In a (tiny) mixing dish combine (I recommend doing it in this order) the lime juice, soy sauce and honey. The reason I suggest to do it in this order is because no one wants to get a new teaspoon every time they have to add a new ingredient, so if you use the lime juice first, that will very easily pour out of the spoon, the soy sauce is harder to clear out, however, by doing the honey last you will be sure to capture any soy sauce left behind, not to mention the honey will obviously need a little help getting from the teaspoon to the dish. When all of the ingredients are poured stir this until its completely smooth and there are no clumps of honey left.
Now, there are 2 ways to cook this, on the grill or in the oven using the broiler. I used the broiler tonight, one because its way too cold to stand outside and grill, two because its much faster.
On the Grill - be sure to brush the grates with oil, place the salmon skin side up and cook until there are grill marks on the salmon (3-4 minutes). Turn the salmon over and generously brush on the sauce, continue to brush on the sauce every 2-3 minutes until cooked.
Broiler - Turn the broiler on a lower setting. Cover a cookie sheet with foil and cover with cooking spray. Place the salmon skin side down, and place in oven for 3-4 minutes. Take out of oven and generously brush on the sauce. Put back in oven for another 2 minutes, and once again cover with sauce. Repeat doing this until fully cooked.

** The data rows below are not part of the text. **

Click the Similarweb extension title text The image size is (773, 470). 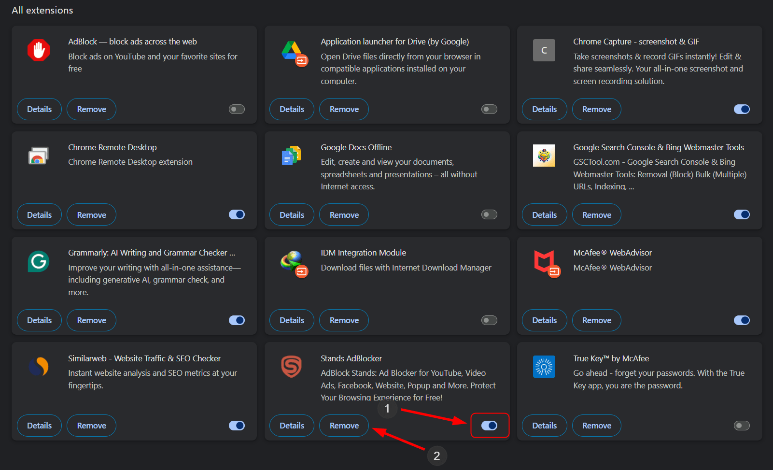pos(144,358)
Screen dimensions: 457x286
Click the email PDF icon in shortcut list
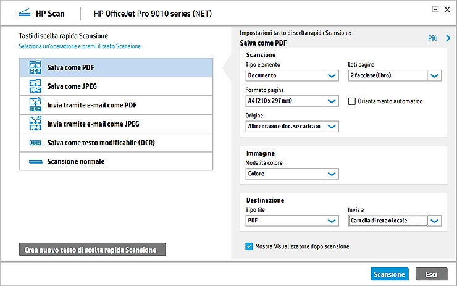tap(35, 104)
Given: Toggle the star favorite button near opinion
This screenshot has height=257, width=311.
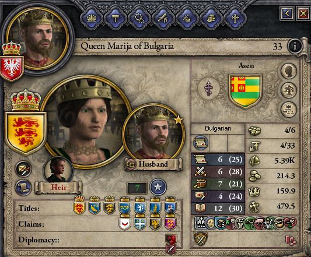Looking at the screenshot, I should coord(158,187).
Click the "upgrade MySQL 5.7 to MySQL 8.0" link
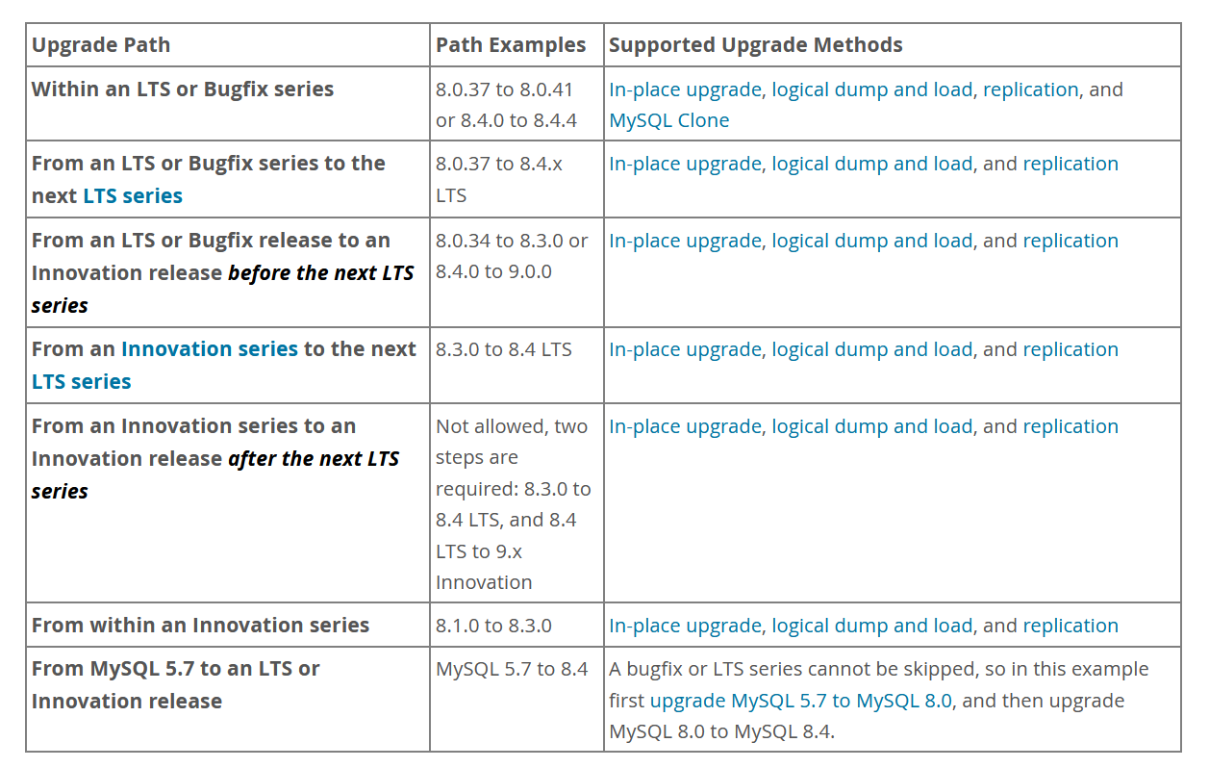Screen dimensions: 1209x768 click(800, 701)
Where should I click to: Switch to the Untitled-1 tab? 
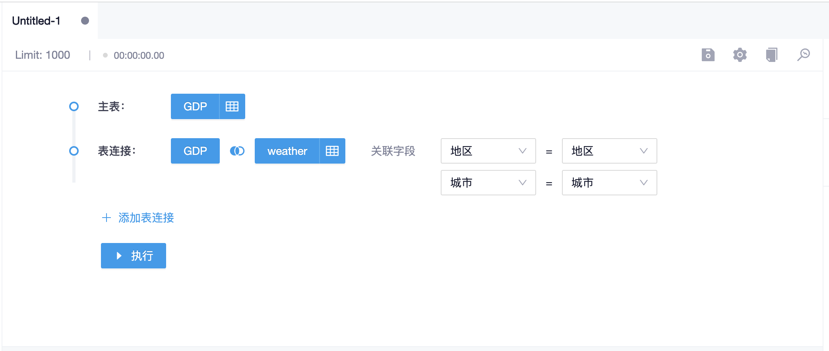(x=36, y=21)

And for some nice salmon and a healthy meal that's all it takes! To accompany our salmon I made some wild grain rice, it contained about 60 calories and .5g of fat. The salmon recipe contained 345 Calories, 15g of fat ( 4.1g mono fat and 5.8g poly fat and 1.8g of saturated fat), 39g of Protein, 10g of Carbs and 3g of Fiber. Mono and Poly types of fat are components of Omega-3, aka they are good for you.
Feast On!!!
This recipe was taken and altered from Food Network.